Zorro Alto echó a andar por el sendero en dirección a Sauce.

—Así que estabas cazando ciervos, ¿eh?

—Sí. Había un par de hembras, un cervatillo y un macho que estaba a un latido de la muerte cuando apareciste disparado.

—Lo siento, de verdad. Ya sé que no se ven muchos ciervos en torno a la aldea. —De pronto su sonrisa se desvaneció.

Por su expresión, parecía haberse llevado un susto de muerte. ¿Qué habría pasado? ¿Acaso Trueno de Cobre habría averiguado que el muchacho había estado tonteando con Nudo Rojo?

Tal vez era que todavía estaba asustado por lo sucedido en la aldea Tres Mirtos la mañana anterior. Sauce había oído retazos de la historia antes de la danza de la noche. Por lo visto una joven llamada Perla de Sol le había suplicado que se casara con ella, y Púa Negra la había rechazado con malas maneras.

—¿Estás bien?

Zorro Alto temblaba de la cabeza a los pies y respiraba con dificultad.

—Perdóname por asustar a los ciervos. Tal vez puedas volver a seguir su rastro. Yo lo intentaría por ahí.

—Justo vengo de esa dirección —replicó Sauce.

—Bueno, ya sabes que los ciervos avanzan en círculos. Lo siento, pero tengo que irme. Te compensaré por esto, te lo prometo.

Sauce vio de pronto la mancha roja que tenía Zorro Alto en la mano.

—¿Estás herido?

—No es más que un arañazo. —Pero el muchacho tenía lágrimas en los ojos—. Una caída tonta.

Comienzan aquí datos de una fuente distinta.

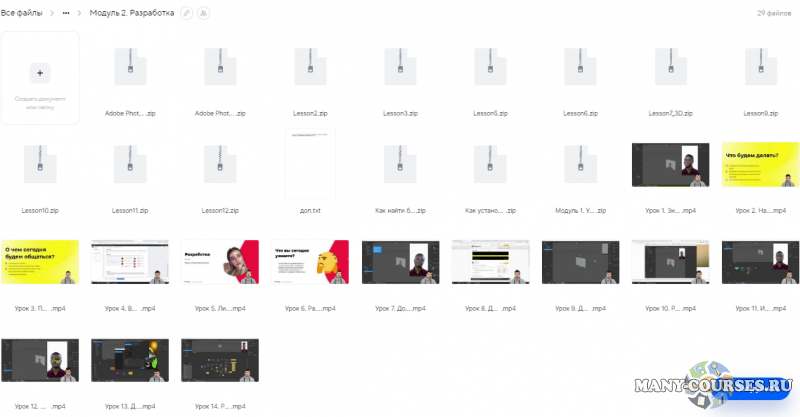800x417 pixels.
Task: Select the Lesson7_3D.zip archive icon
Action: [x=670, y=67]
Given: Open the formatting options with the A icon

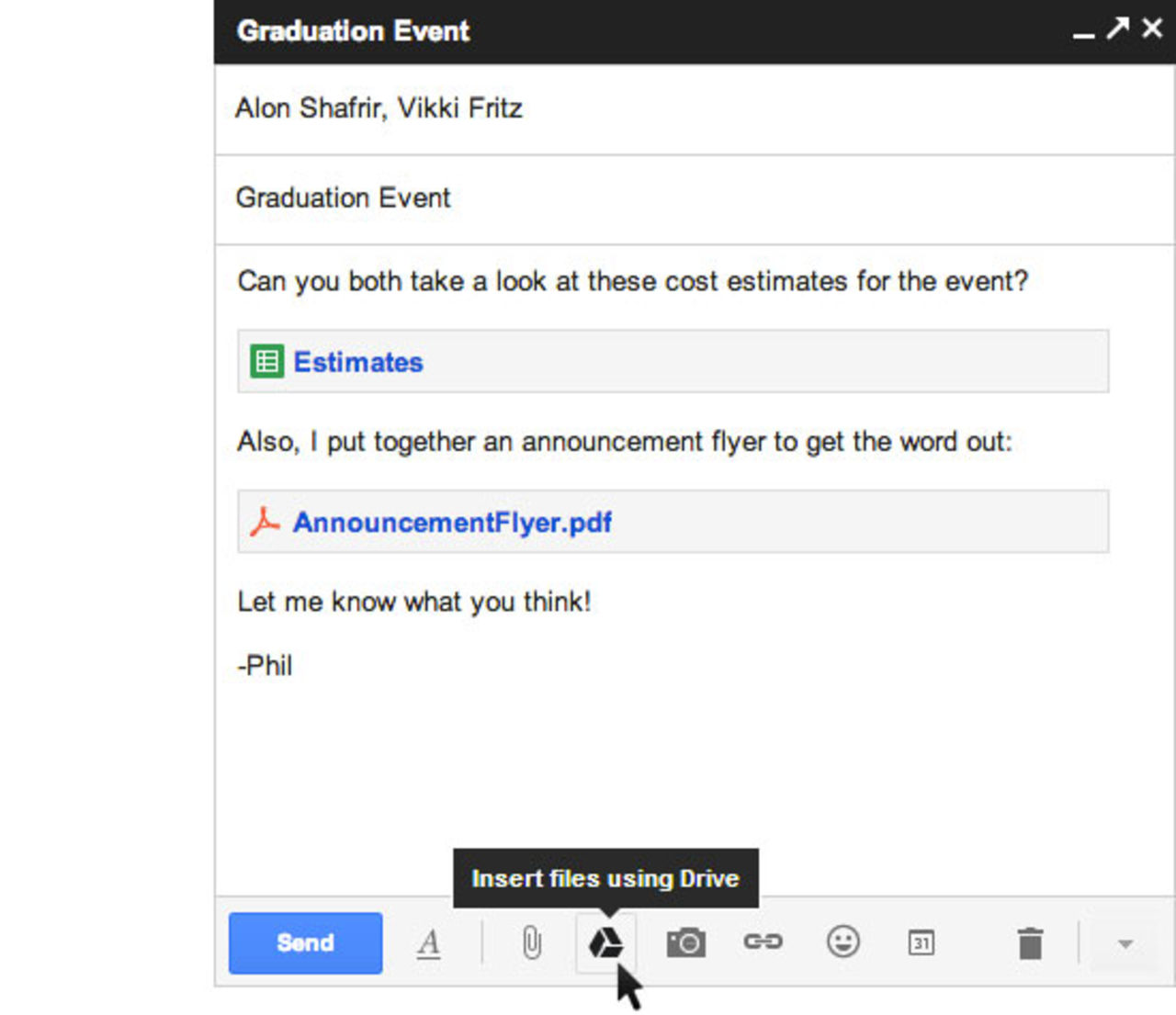Looking at the screenshot, I should coord(429,942).
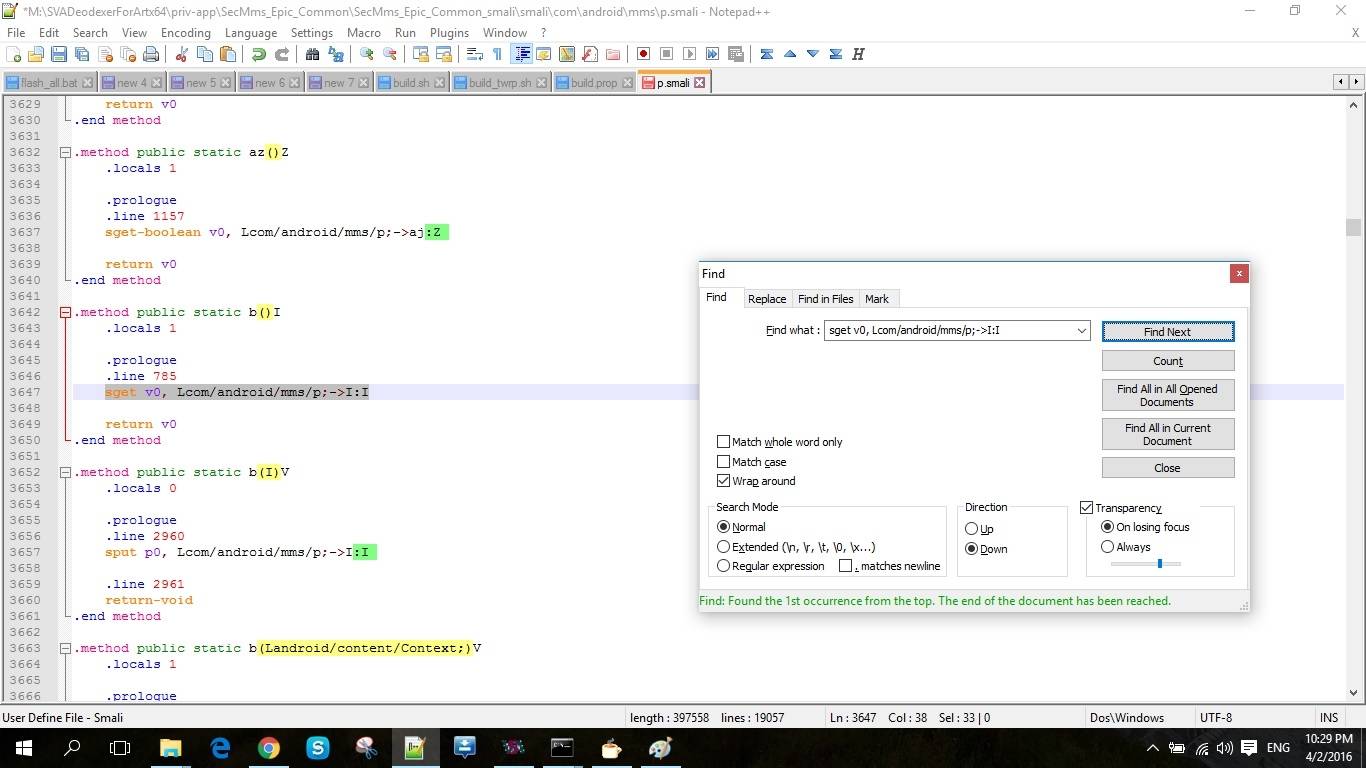The width and height of the screenshot is (1366, 768).
Task: Open the Macro menu
Action: (x=364, y=32)
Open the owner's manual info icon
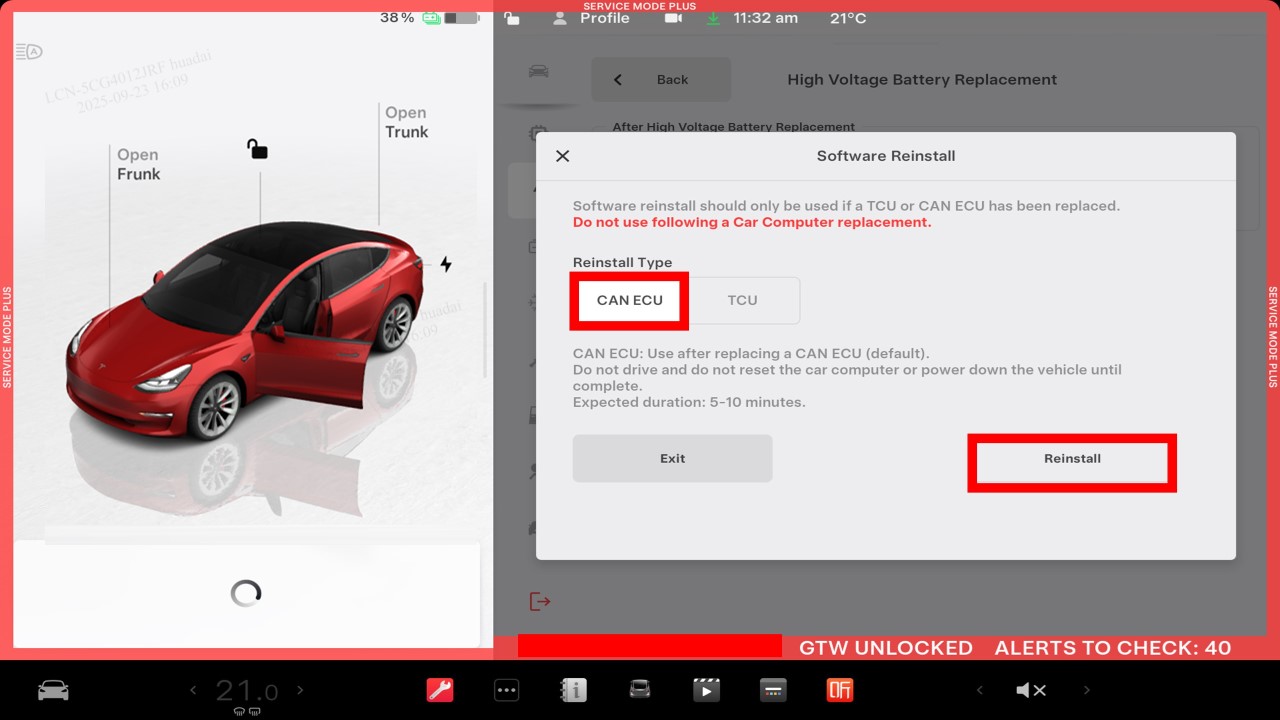Screen dimensions: 1280x720 (x=573, y=690)
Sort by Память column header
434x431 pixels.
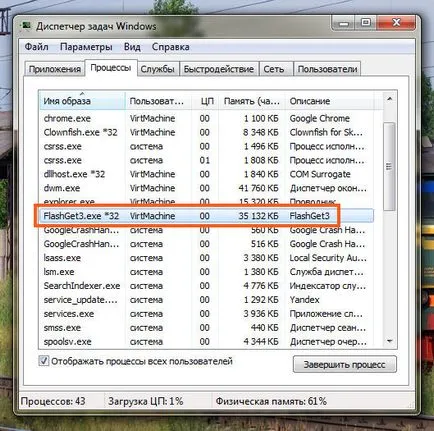[x=252, y=101]
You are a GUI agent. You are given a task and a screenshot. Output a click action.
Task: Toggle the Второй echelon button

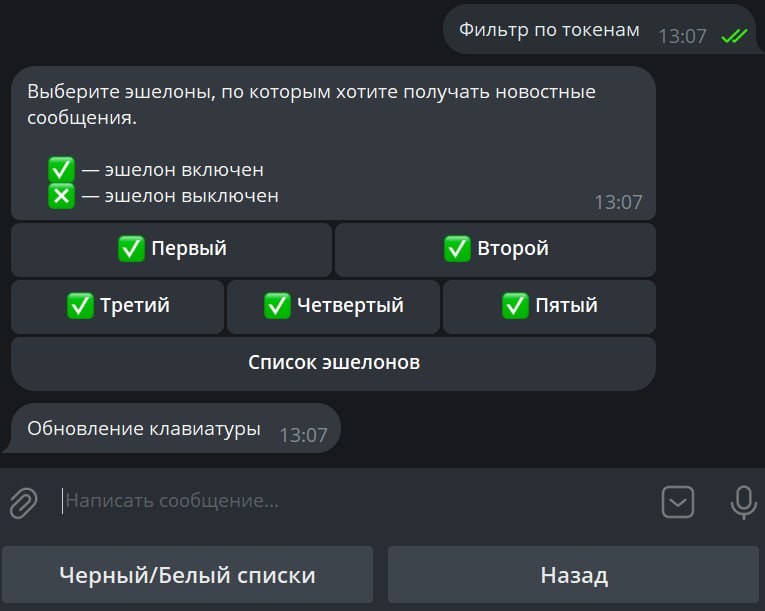click(x=495, y=249)
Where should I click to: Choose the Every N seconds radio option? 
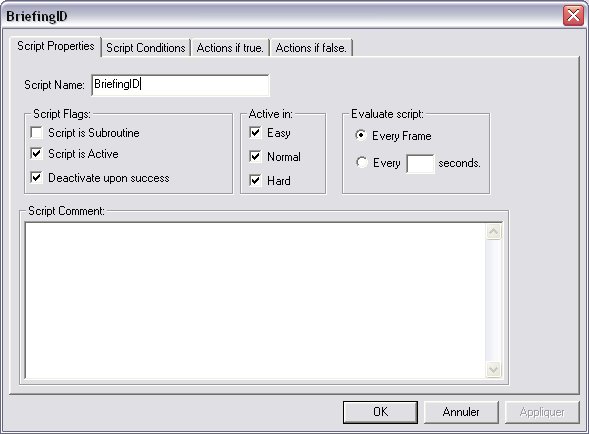361,162
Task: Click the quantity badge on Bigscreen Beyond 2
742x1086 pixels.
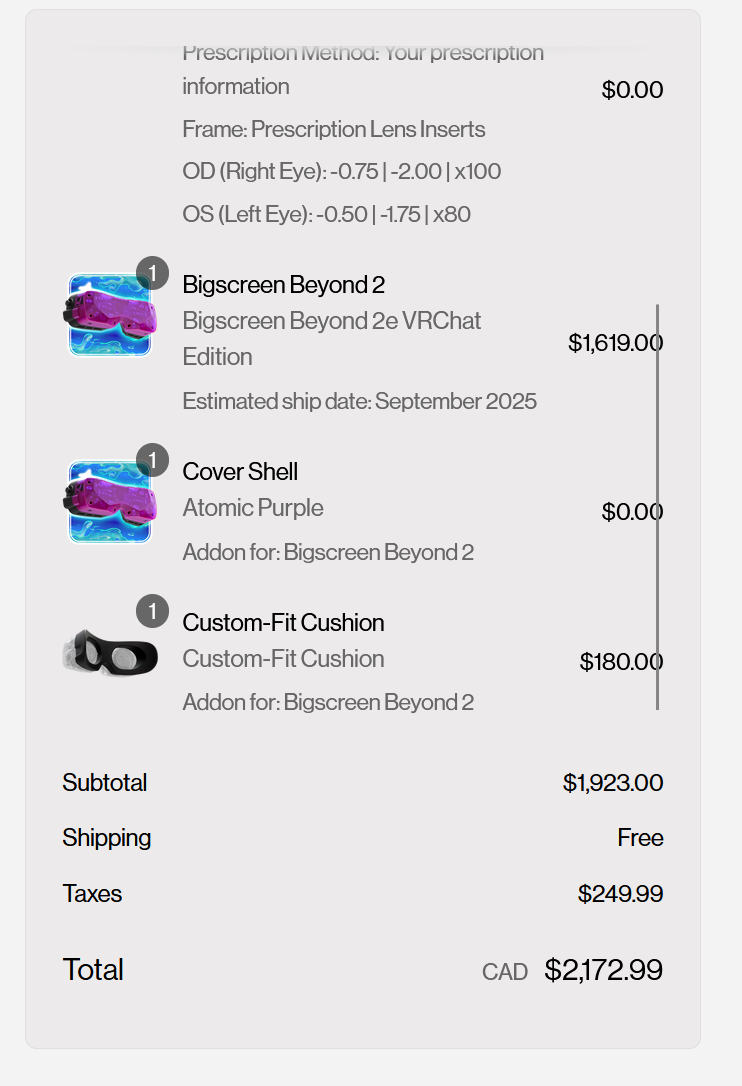Action: [x=152, y=273]
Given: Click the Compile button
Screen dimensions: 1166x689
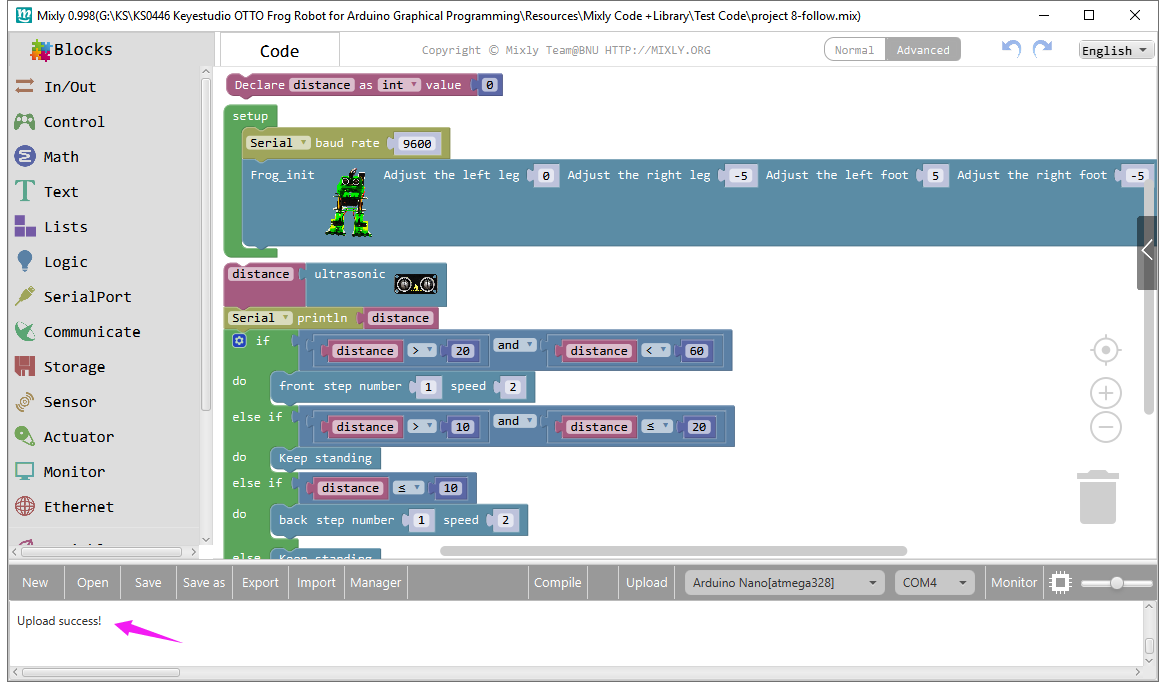Looking at the screenshot, I should click(x=558, y=583).
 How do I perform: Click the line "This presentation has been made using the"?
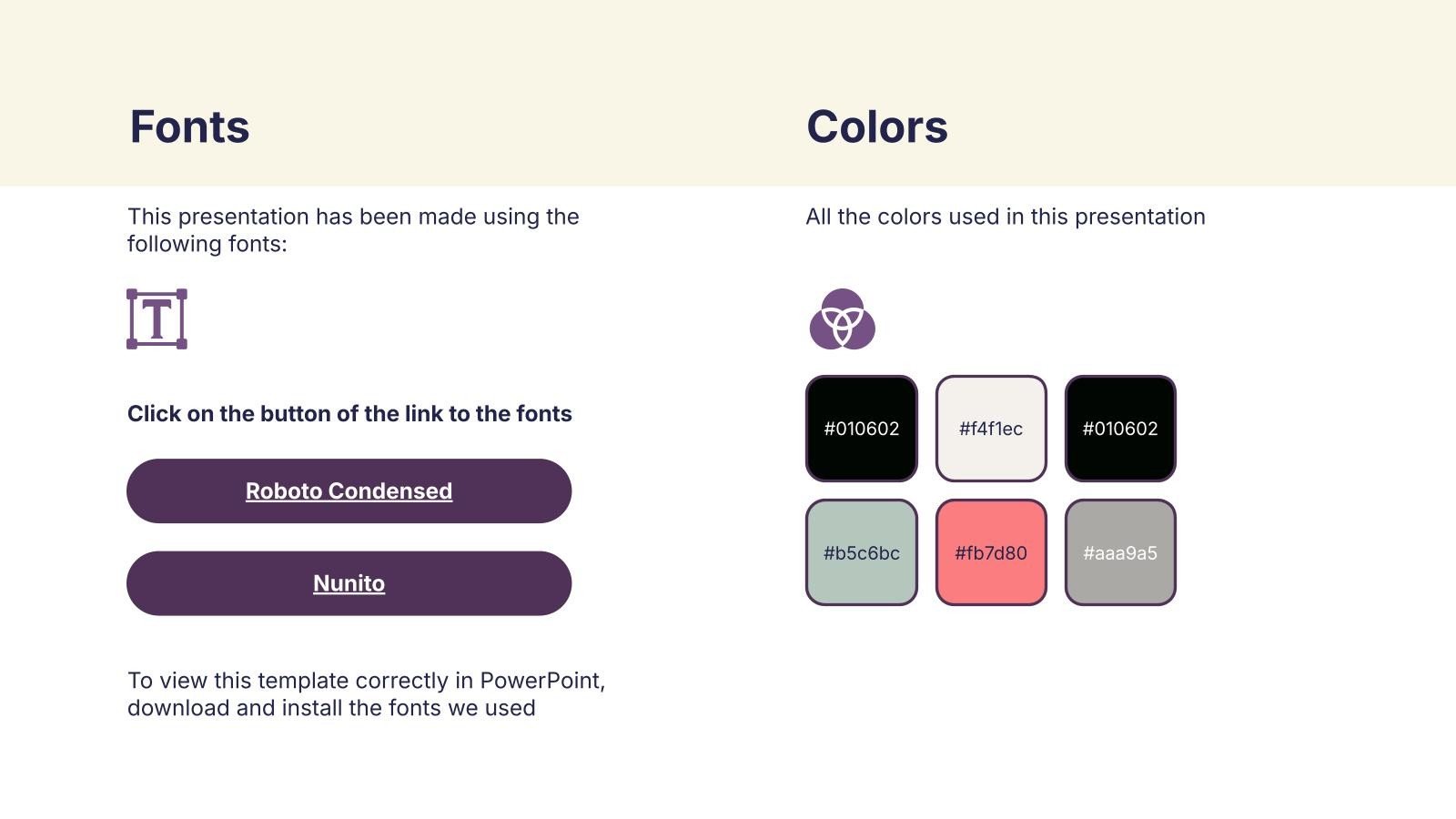tap(353, 217)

—Ya. La próxima vez ten más cuidado.

—Sí. ¡Buena caza! —Y tras estas palabras el joven se marchó a la carrera.

¿Buena caza? Sauce movió la cabeza y volvió al lugar desde donde había disparado. Aquello era muy extraño. ¿Qué hacía por allí Zorro Alto? Y sobre todo, ¿por qué tenía tanto miedo?

Sauce renunció de mala gana a buscar su flecha perdida y siguió el sendero hasta divisar el embarcadero Ostra a través de las ramas.

Zorro Alto estaba metiendo una canoa en el agua. Al cabo de un momento subió a ella ágilmente y empezó a remar hacia la ensenada. Si el corte de su mano era tan serio como indicaba la mancha de sangre, el muchacho no parecía notarlo.

Sauce se agachó. ¿Por qué tenía Zorro Alto una canoa en aquella parte de la orilla? ¿Por qué no la había dejado en la aldea?

—Sí, Zorro Alto, más vale que te largues. ¡Estúpido!

Zorro Alto, el hijo mimado del Weroance, lo tenía todo, incluso a Nudo Rojo. Pero esa misma mañana Sauce había pasado a la acción, y se vengaría de todos.

Ya lo verás, Zorro Alto. No volverás a subestimar a Sauce nunca más.